European storage facilities now 45% full
European gas traders are continuing to inject gas into storage as fast as they can, keeping benchmark hub prices for summer delivery almost uniformly high until next summer. Data published by Gas Infrastructure Europe show 506 TWh is now stored across the Europe, meaning that 45.4% of the capacity is filled.
The less gas in store by the start of the withdrawal season – generally some time in October – the greater the risk of a price surge, so traders are paying as much or even more now for gas as they are paying for gas for Q4 2021 and Q1 2022. Prices have risen further this week, with balance of month closing June 24 at €32.12/MWh at the Dutch Title Transfer Facility, while the weekend – normally discounted as demand is less – is only marginally lower at €32.05/MWh.
This is higher than prices for the rest of the summer. Balance of month closed June 22 at €31.01/MWh, according to one trader NGW spoke to that day. The trader said that the risk of paying €40/MWh or more next winter was driving the price up now. Relief from the high prices is almost a year away as summer 2022 is around €20/MWh.

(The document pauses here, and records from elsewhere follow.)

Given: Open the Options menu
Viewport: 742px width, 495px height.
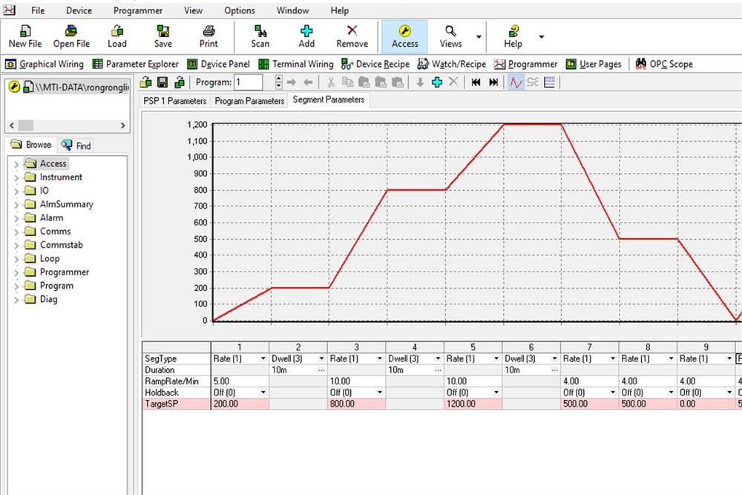Looking at the screenshot, I should (x=240, y=10).
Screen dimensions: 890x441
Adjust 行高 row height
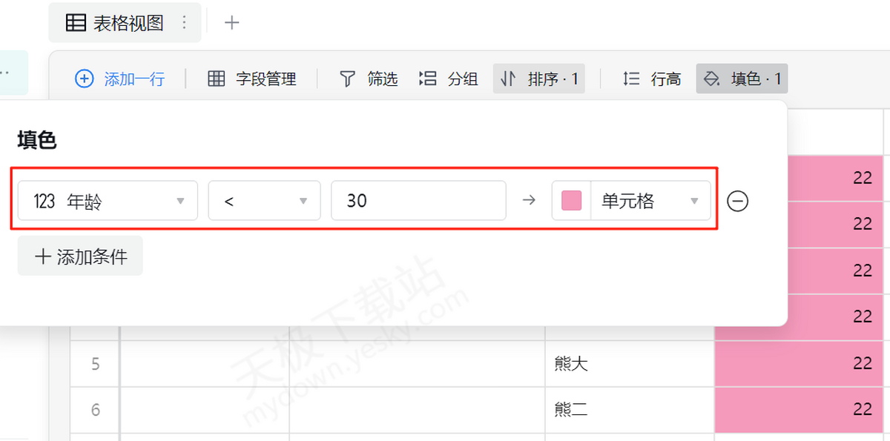pos(652,79)
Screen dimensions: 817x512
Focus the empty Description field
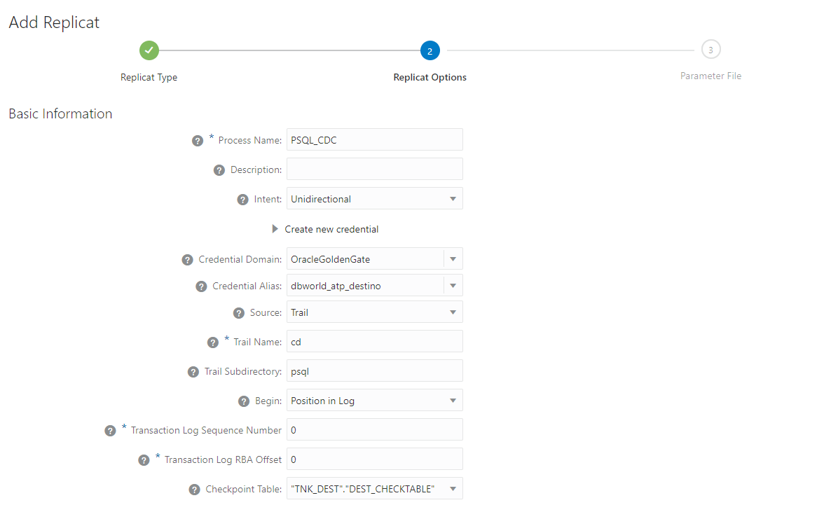coord(375,169)
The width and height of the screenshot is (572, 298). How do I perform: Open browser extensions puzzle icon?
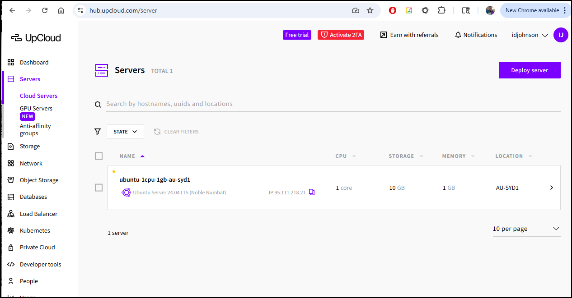441,10
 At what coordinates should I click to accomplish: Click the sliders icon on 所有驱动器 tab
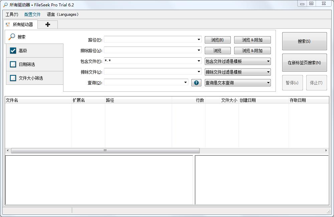coord(7,24)
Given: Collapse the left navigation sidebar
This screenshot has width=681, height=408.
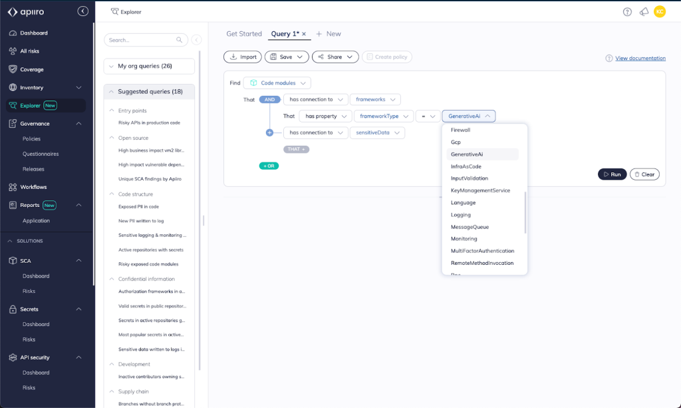Looking at the screenshot, I should click(x=82, y=11).
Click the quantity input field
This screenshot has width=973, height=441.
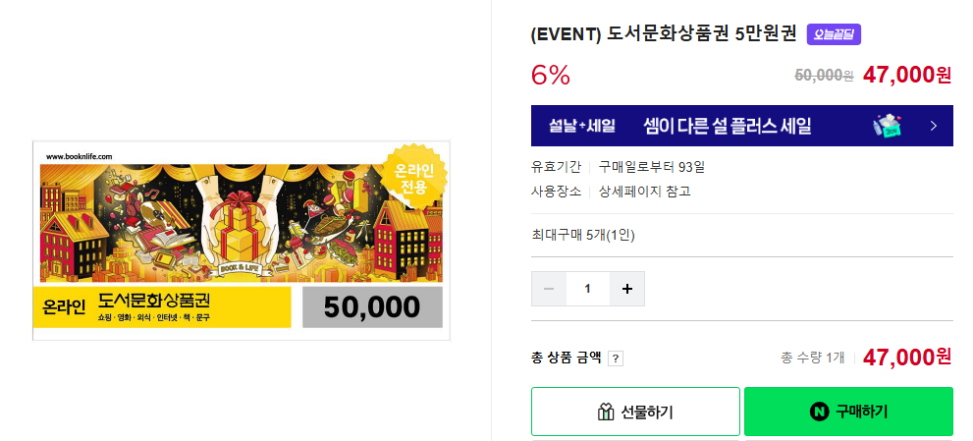coord(587,289)
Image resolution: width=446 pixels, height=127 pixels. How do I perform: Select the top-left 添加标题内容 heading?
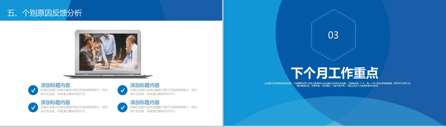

There is a lot of upside uncertainty to the price in the market: for example, how much gas Russian Gazprom will be willing or allowed to supply through Ukraine and Nord Stream 2 – assuming it is commissioned – and how high gas demand will be in Asia, which is now the main attraction for spot cargos and a major influence on European hub prices.
Ukraine's giant storage facilities are also filling up but not so quickly: they are now about 36.5% full, with 117 TWh ready for the winter. Traders have booked capacity there on Ukraine's favourable customs warehouse terms, as long as the gas is withdrawn within a few years of injection.